**ABOUT THIS EXERCISE**
Search the data for the word "agent" and copy every line that contains it.

[Records from a dataset]
◇ ◇ ◇ ◇ ◇ ◇ ◇

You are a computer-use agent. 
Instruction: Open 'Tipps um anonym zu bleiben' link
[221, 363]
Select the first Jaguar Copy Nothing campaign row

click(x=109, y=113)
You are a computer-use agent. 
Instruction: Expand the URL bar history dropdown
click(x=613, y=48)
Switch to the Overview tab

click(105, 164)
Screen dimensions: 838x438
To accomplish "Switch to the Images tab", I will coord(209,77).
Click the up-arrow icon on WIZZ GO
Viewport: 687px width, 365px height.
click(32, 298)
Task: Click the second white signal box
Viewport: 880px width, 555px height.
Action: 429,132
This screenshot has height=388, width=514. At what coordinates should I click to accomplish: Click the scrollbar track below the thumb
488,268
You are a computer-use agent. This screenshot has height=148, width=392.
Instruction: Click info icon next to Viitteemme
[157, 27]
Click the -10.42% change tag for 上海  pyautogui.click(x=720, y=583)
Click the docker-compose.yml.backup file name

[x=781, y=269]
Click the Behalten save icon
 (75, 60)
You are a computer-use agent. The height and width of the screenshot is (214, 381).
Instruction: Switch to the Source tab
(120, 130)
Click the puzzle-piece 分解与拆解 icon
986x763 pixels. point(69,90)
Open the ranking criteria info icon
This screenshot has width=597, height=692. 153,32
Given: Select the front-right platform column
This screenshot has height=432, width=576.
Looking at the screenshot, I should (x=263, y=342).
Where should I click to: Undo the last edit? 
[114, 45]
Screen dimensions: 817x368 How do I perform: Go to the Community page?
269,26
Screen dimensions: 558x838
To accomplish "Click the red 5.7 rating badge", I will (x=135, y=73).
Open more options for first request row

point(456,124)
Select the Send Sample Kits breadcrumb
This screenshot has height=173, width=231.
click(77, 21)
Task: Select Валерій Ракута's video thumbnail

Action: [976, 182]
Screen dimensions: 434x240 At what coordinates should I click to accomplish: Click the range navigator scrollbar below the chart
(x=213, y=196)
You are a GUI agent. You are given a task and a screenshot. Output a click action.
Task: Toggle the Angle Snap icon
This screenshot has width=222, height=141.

◇ ◇ ◇ ◇ ◇ ◇ ◇

**RESULT BELOW**
You are a computer-use agent. 
You are a computer-use agent. 
You are a computer-use agent. This screenshot has height=148, width=392.
You are a computer-use agent. The height and width of the screenshot is (214, 381).
You are a GUI agent. You are given a task and a screenshot. Output a click action.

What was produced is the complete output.